The TV is important so that other players see your run, and that's something you can't replicate on a smartphone or tablet.
I think that's a pretty thin USP and carves out a very very small niche. The Nintendo Direct video and Iwata's subsequent statements introducing the Wii U controller made a pretty bold and audacious case for a new paradigm in using both the personal screen and the home screen. "Let other people see what you're doing" is a pretty unambitious way of executing it.
I'd also note that smartphones and tablets can in fact replicate this.
And the price argument makes even less sense. No this game wouldn't be $0.99 or free on smart devices - because it doesn't exist. Could you do a similar game and sell it at that price, with less content and polish? Sure, just like you can develop a cheap Halo or Modern Warfare clone in Bulgaria and sell it for $2.99 on App Store. But what exactly does that prove?
I don't think this portion of the post approaches my point in good faith.
I am quite certain that high end mobile phone developers can produce and release an endless runner / arcade survival type game similar or identical to Balloon Trip that is as polished and has more content for $0.99. I base this on the fact that this particular genre of game has literally hundreds of entries on iOS, many as polished as this and many with as much content, particularly after free updates.
I am not going to engage in list wars--but ask yourself seriously; do you really not believe that smartphone puzzle and/or arcade games (whether specifically "endless runners", or more generally just survival / score attack / distance attack type arcade games) approach this level of polish and content? I'd invite you to survey any of the, say, top 100 entries in the genre.

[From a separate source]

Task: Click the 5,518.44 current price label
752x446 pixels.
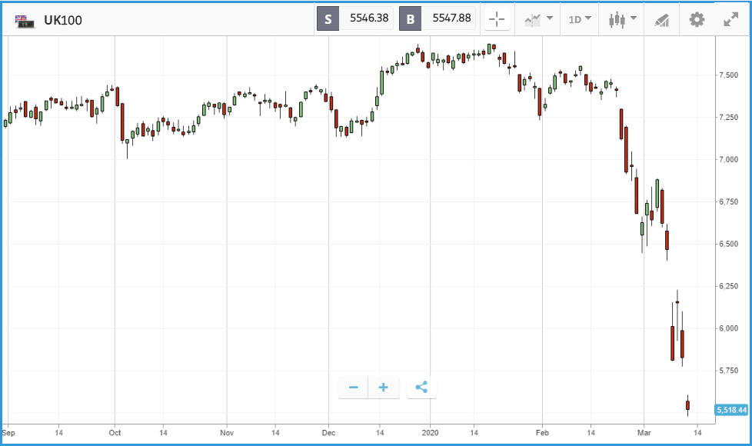Action: pos(731,410)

That's not to say that Nintendo doesn't make good games or that this might not be a good entry in that genre. Hell, I think Nintendo should do more of this stuff. The entirety of my point is that if Nintendoland is this kind of thing, putting it forward as an introduction to the Wii U is likely going to dilute the system's strengths thanks to competition that exists from mobile/tablet devices. If Nintendo says "Buy Wii U because it can do games like this", I think a great many prospective consumers will say "I already have something better suited to do games like this". The crux of my argument is not about this game, it's about Nintendoland's position as a piece of software intended to act as an ambassador for the Wii U. Even if I concede that mobile/tablet platforms are not capable of this game, and again I disagree, do you think that putting a game like this as the selling face of the console during the important launch season makes sense based on what we've seen so far?

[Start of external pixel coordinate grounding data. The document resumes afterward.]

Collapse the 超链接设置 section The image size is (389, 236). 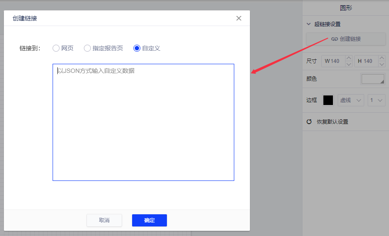[x=309, y=24]
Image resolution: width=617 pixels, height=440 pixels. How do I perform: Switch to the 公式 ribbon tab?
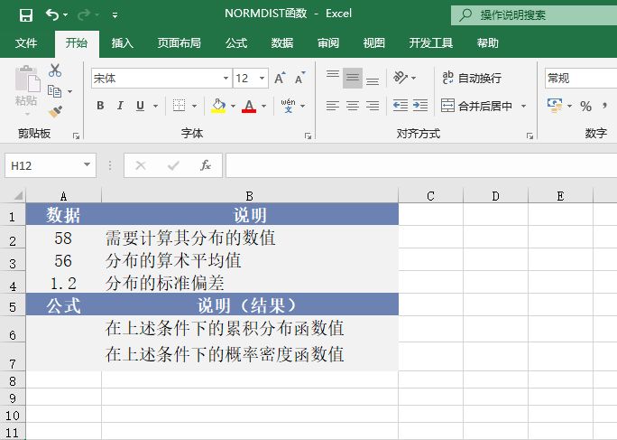pyautogui.click(x=236, y=42)
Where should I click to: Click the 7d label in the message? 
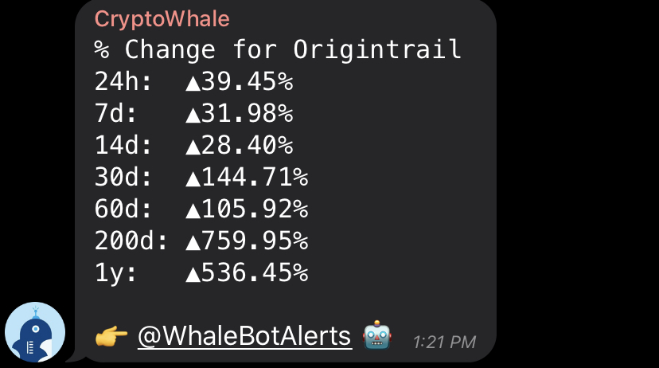coord(115,113)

The comparison to Call or Duty or Halo is foolish because the same thing is not true for entries in those genres. It would not be true for many franchises Nintendo makes either. I am not confident developers could or would make, for example, a Zelda-style game with a similar level of polish and content to Zelda itself at the low price-point. Games that are heavily narrative driven, with complex movement schemes and lots of individual art assets, particularly 3d games, are a much higher barrier to entry in terms of skill and man-hours needed to create and polish than these types of games. The two simply cannot be compared.